Nothing but the lines from the start of the entries below through the line containing "The height and" should appear in the answer, copied exactly and free of pictures.

---- Supplied records

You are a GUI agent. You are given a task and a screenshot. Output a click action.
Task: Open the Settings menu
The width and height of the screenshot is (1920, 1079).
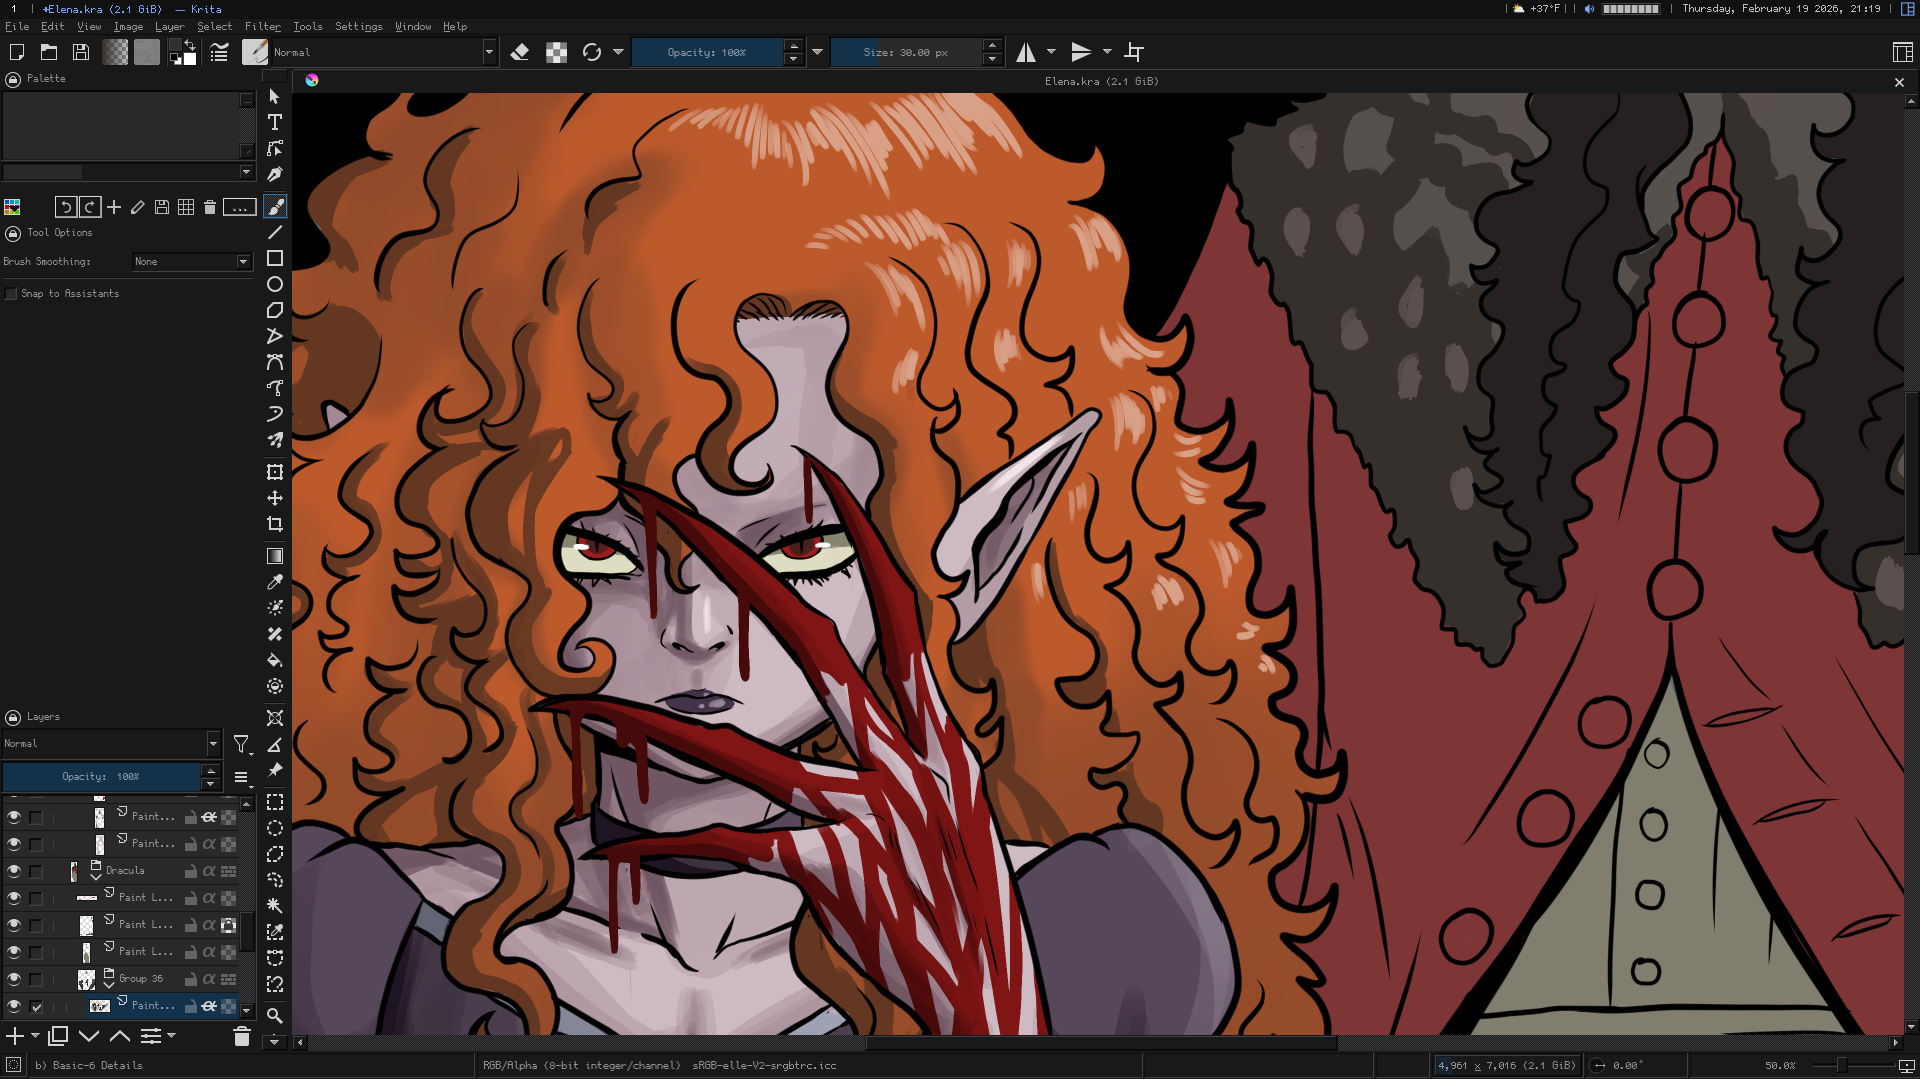click(358, 27)
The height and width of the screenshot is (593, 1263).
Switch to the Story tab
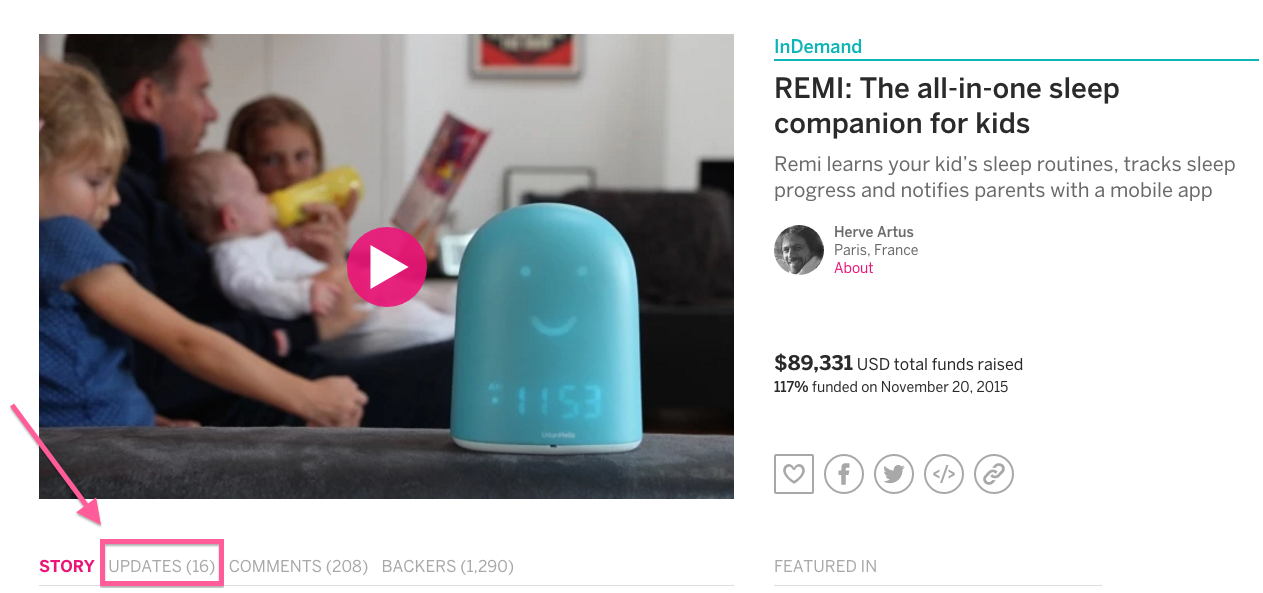(x=67, y=566)
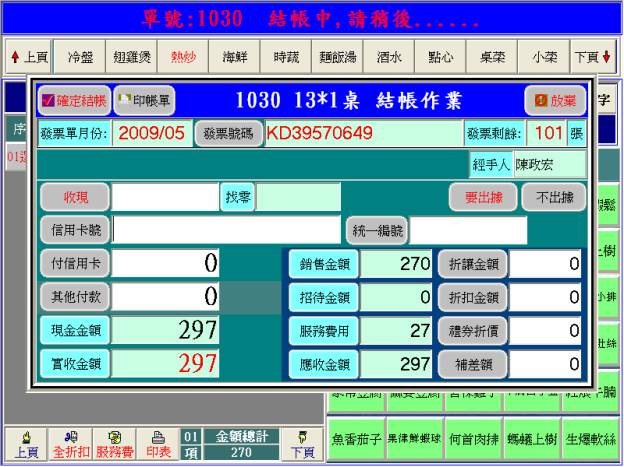The image size is (624, 467).
Task: Click the 印帳單 print bill button
Action: tap(145, 100)
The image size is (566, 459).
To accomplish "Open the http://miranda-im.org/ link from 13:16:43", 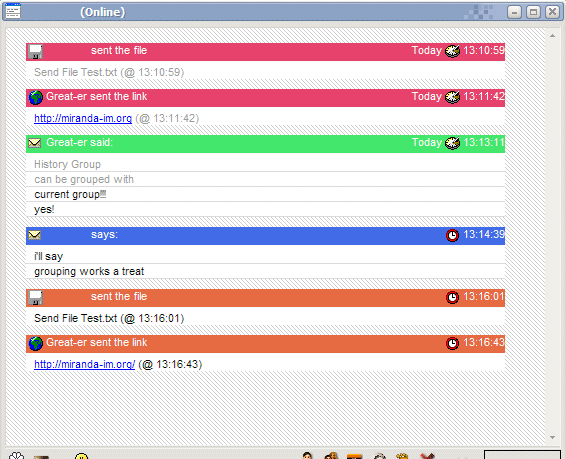I will pos(84,364).
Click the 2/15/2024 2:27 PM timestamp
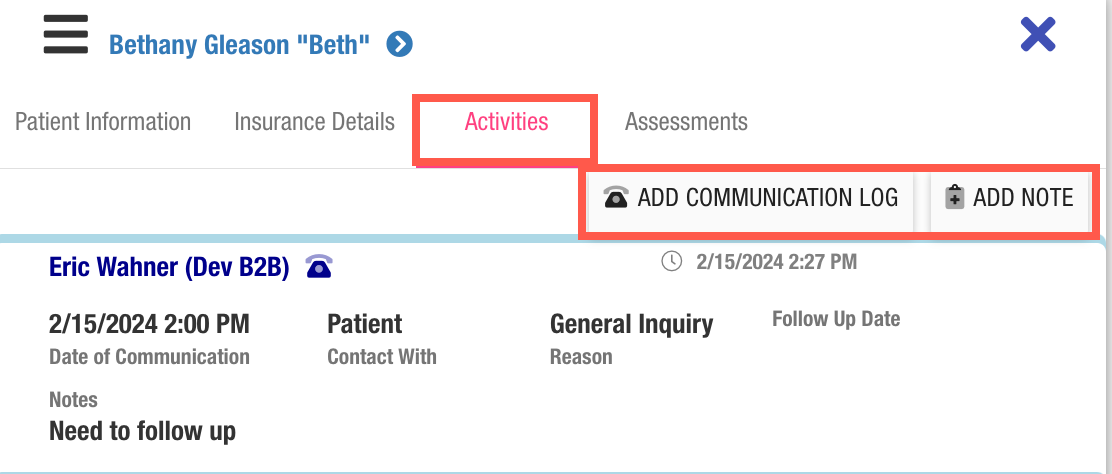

--------

Your response:
You are a GUI agent. You are given a task and a screenshot. Output a click action.
Task: Open the Settings menu
The width and height of the screenshot is (1920, 1079).
click(358, 27)
The height and width of the screenshot is (593, 1263).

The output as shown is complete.